Write the data below out again, with each line matching the original.

══ Excerpted records ══

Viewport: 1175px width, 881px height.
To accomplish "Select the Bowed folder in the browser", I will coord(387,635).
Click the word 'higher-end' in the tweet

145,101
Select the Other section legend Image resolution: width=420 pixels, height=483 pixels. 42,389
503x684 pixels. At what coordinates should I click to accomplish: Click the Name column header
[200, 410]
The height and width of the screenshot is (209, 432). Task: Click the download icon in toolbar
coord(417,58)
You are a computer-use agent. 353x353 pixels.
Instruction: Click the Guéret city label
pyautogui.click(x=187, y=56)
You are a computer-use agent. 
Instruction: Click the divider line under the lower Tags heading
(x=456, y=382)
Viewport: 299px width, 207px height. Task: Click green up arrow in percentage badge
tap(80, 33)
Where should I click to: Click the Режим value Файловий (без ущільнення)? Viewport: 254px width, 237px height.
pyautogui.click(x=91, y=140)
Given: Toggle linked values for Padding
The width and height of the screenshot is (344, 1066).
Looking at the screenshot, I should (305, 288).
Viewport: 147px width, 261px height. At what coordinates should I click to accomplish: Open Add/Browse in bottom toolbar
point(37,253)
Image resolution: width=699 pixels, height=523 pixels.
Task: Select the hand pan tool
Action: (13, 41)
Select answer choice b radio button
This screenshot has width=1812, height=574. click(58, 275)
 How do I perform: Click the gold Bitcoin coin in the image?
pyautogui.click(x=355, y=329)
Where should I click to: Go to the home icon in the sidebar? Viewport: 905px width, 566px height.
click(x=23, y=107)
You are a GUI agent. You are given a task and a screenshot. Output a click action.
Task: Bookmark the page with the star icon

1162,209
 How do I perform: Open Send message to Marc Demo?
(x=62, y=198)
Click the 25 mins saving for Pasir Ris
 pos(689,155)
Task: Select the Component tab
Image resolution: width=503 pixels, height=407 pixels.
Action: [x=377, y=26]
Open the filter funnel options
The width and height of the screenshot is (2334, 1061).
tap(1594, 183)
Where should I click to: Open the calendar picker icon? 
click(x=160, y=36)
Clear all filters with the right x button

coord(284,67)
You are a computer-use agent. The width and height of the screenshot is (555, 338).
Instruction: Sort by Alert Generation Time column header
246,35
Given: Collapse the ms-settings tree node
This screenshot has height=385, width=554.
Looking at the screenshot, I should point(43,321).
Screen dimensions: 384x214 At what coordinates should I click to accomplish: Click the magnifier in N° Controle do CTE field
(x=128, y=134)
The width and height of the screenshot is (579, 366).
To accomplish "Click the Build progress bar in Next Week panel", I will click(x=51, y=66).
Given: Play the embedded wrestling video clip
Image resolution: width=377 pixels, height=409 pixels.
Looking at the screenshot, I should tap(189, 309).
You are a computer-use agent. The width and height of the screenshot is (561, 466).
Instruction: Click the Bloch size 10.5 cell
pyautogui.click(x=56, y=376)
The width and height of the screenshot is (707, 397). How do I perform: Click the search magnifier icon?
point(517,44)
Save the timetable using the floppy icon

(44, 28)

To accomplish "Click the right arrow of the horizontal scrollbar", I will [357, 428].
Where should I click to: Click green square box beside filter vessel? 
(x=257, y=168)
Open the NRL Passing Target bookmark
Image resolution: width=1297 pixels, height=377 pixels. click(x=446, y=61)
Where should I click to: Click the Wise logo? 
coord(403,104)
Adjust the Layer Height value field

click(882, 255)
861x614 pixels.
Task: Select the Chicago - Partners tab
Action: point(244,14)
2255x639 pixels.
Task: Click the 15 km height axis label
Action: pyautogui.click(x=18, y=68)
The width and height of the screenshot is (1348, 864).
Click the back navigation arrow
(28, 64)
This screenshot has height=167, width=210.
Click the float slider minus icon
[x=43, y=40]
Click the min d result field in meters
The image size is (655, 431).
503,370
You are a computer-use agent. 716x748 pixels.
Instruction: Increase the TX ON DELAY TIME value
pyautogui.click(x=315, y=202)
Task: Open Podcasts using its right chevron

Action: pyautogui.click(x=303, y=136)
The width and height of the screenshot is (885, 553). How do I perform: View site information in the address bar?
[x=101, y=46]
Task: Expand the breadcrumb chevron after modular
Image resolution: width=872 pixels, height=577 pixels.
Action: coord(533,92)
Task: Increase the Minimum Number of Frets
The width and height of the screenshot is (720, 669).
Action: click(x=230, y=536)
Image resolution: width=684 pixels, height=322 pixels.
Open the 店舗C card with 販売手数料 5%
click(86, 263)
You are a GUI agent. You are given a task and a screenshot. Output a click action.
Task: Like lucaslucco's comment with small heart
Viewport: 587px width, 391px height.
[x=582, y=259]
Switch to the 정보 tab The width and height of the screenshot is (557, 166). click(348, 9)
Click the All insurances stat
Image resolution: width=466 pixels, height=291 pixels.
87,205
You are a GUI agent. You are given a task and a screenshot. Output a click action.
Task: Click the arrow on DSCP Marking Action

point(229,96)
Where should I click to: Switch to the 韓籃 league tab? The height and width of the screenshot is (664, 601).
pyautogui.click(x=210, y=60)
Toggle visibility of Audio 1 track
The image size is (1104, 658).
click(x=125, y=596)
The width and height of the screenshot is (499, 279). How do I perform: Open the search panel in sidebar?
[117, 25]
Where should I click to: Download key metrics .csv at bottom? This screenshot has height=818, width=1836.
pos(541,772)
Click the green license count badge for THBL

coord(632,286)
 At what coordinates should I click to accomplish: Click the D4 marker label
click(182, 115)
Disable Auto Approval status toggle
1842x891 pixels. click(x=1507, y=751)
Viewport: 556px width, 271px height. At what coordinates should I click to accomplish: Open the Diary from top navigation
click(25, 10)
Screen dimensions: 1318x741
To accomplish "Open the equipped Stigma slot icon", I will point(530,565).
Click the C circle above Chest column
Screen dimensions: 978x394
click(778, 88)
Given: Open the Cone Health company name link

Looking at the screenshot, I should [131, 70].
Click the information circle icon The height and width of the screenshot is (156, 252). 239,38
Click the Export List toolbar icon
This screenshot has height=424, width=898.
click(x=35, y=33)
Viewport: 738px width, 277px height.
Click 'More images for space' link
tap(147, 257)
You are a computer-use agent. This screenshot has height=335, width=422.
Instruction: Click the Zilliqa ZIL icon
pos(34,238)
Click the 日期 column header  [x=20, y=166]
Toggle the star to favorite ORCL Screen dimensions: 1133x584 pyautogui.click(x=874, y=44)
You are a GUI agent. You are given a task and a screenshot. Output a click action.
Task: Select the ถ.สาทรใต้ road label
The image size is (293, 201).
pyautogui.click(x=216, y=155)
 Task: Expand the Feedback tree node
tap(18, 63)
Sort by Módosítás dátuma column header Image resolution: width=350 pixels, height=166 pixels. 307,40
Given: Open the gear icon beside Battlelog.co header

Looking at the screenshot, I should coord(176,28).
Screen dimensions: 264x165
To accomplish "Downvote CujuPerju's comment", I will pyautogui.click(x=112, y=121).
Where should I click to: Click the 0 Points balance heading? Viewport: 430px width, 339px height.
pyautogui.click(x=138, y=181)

═══

> _Exercise answer_:
Viewport: 1175px width, 881px height.
To accomplish "Select the Bowed folder in the browser", I will coord(387,635).
Click the word 'higher-end' in the tweet

145,101
Select the Other section legend Image resolution: width=420 pixels, height=483 pixels. 42,389
503x684 pixels. At what coordinates should I click to accomplish: Click the Name column header
[200, 410]
The height and width of the screenshot is (209, 432). Task: Click the download icon in toolbar
coord(417,58)
You are a computer-use agent. 353x353 pixels.
Instruction: Click the Guéret city label
pyautogui.click(x=187, y=56)
You are a computer-use agent. 
Instruction: Click the divider line under the lower Tags heading
(x=456, y=382)
Viewport: 299px width, 207px height. Task: Click green up arrow in percentage badge
tap(80, 33)
Where should I click to: Click the Режим value Файловий (без ущільнення)? Viewport: 254px width, 237px height.
pyautogui.click(x=91, y=140)
Given: Toggle linked values for Padding
The width and height of the screenshot is (344, 1066).
Looking at the screenshot, I should (305, 288).
Viewport: 147px width, 261px height. At what coordinates should I click to accomplish: Open Add/Browse in bottom toolbar
point(37,253)
Image resolution: width=699 pixels, height=523 pixels.
Task: Select the hand pan tool
Action: (13, 41)
Select answer choice b radio button
This screenshot has width=1812, height=574. click(58, 275)
 How do I perform: Click the gold Bitcoin coin in the image?
pyautogui.click(x=355, y=329)
Where should I click to: Go to the home icon in the sidebar? Viewport: 905px width, 566px height.
click(x=23, y=107)
You are a GUI agent. You are given a task and a screenshot. Output a click action.
Task: Bookmark the page with the star icon

1162,209
 How do I perform: Open Send message to Marc Demo?
(x=62, y=198)
Click the 25 mins saving for Pasir Ris
 pos(689,155)
Task: Select the Component tab
Image resolution: width=503 pixels, height=407 pixels.
Action: [x=377, y=26]
Open the filter funnel options
The width and height of the screenshot is (2334, 1061).
tap(1594, 183)
Where should I click to: Open the calendar picker icon? 
click(x=160, y=36)
Clear all filters with the right x button

coord(284,67)
You are a computer-use agent. The width and height of the screenshot is (555, 338).
Instruction: Sort by Alert Generation Time column header
246,35
Given: Collapse the ms-settings tree node
This screenshot has height=385, width=554.
Looking at the screenshot, I should point(43,321).
Screen dimensions: 384x214 At what coordinates should I click to accomplish: Click the magnifier in N° Controle do CTE field
(x=128, y=134)
The width and height of the screenshot is (579, 366).
To accomplish "Click the Build progress bar in Next Week panel", I will click(x=51, y=66).
Given: Play the embedded wrestling video clip
Image resolution: width=377 pixels, height=409 pixels.
Looking at the screenshot, I should tap(189, 309).
You are a computer-use agent. The width and height of the screenshot is (561, 466).
Instruction: Click the Bloch size 10.5 cell
pyautogui.click(x=56, y=376)
The width and height of the screenshot is (707, 397). How do I perform: Click the search magnifier icon?
point(517,44)
Save the timetable using the floppy icon

(44, 28)

To accomplish "Click the right arrow of the horizontal scrollbar", I will [357, 428].
Where should I click to: Click green square box beside filter vessel? 
(x=257, y=168)
Open the NRL Passing Target bookmark
Image resolution: width=1297 pixels, height=377 pixels. click(x=446, y=61)
Where should I click to: Click the Wise logo? 
coord(403,104)
Adjust the Layer Height value field

click(882, 255)
861x614 pixels.
Task: Select the Chicago - Partners tab
Action: point(244,14)
2255x639 pixels.
Task: Click the 15 km height axis label
Action: pyautogui.click(x=18, y=68)
The width and height of the screenshot is (1348, 864).
Click the back navigation arrow
(28, 64)
This screenshot has height=167, width=210.
Click the float slider minus icon
[x=43, y=40]
Click the min d result field in meters
The image size is (655, 431).
503,370
You are a computer-use agent. 716x748 pixels.
Instruction: Increase the TX ON DELAY TIME value
pyautogui.click(x=315, y=202)
Task: Open Podcasts using its right chevron

Action: pyautogui.click(x=303, y=136)
The width and height of the screenshot is (885, 553). How do I perform: View site information in the address bar?
[x=101, y=46]
Task: Expand the breadcrumb chevron after modular
Image resolution: width=872 pixels, height=577 pixels.
Action: coord(533,92)
Task: Increase the Minimum Number of Frets
The width and height of the screenshot is (720, 669).
Action: click(x=230, y=536)
Image resolution: width=684 pixels, height=322 pixels.
Open the 店舗C card with 販売手数料 5%
click(86, 263)
You are a GUI agent. You are given a task and a screenshot. Output a click action.
Task: Like lucaslucco's comment with small heart
Viewport: 587px width, 391px height.
[x=582, y=259]
Switch to the 정보 tab The width and height of the screenshot is (557, 166). click(348, 9)
Click the All insurances stat
Image resolution: width=466 pixels, height=291 pixels.
87,205
You are a GUI agent. You are given a task and a screenshot. Output a click action.
Task: Click the arrow on DSCP Marking Action

point(229,96)
Where should I click to: Switch to the 韓籃 league tab? The height and width of the screenshot is (664, 601).
pyautogui.click(x=210, y=60)
Toggle visibility of Audio 1 track
The image size is (1104, 658).
click(x=125, y=596)
The width and height of the screenshot is (499, 279). How do I perform: Open the search panel in sidebar?
[117, 25]
Where should I click to: Download key metrics .csv at bottom? This screenshot has height=818, width=1836.
pos(541,772)
Click the green license count badge for THBL

coord(632,286)
 At what coordinates should I click to accomplish: Click the D4 marker label
click(182, 115)
Disable Auto Approval status toggle
1842x891 pixels. click(x=1507, y=751)
Viewport: 556px width, 271px height. At what coordinates should I click to accomplish: Open the Diary from top navigation
click(25, 10)
Screen dimensions: 1318x741
To accomplish "Open the equipped Stigma slot icon", I will point(530,565).
Click the C circle above Chest column
Screen dimensions: 978x394
click(778, 88)
Given: Open the Cone Health company name link

Looking at the screenshot, I should [131, 70].
Click the information circle icon The height and width of the screenshot is (156, 252). 239,38
Click the Export List toolbar icon
This screenshot has height=424, width=898.
click(x=35, y=33)
Viewport: 738px width, 277px height.
Click 'More images for space' link
tap(147, 257)
You are a computer-use agent. This screenshot has height=335, width=422.
Instruction: Click the Zilliqa ZIL icon
pos(34,238)
Click the 日期 column header  [x=20, y=166]
Toggle the star to favorite ORCL Screen dimensions: 1133x584 pyautogui.click(x=874, y=44)
You are a GUI agent. You are given a task and a screenshot. Output a click action.
Task: Select the ถ.สาทรใต้ road label
The image size is (293, 201).
pyautogui.click(x=216, y=155)
 Task: Expand the Feedback tree node
tap(18, 63)
Sort by Módosítás dátuma column header Image resolution: width=350 pixels, height=166 pixels. 307,40
Given: Open the gear icon beside Battlelog.co header

Looking at the screenshot, I should coord(176,28).
Screen dimensions: 264x165
To accomplish "Downvote CujuPerju's comment", I will pyautogui.click(x=112, y=121).
Where should I click to: Click the 0 Points balance heading? Viewport: 430px width, 339px height.
pyautogui.click(x=138, y=181)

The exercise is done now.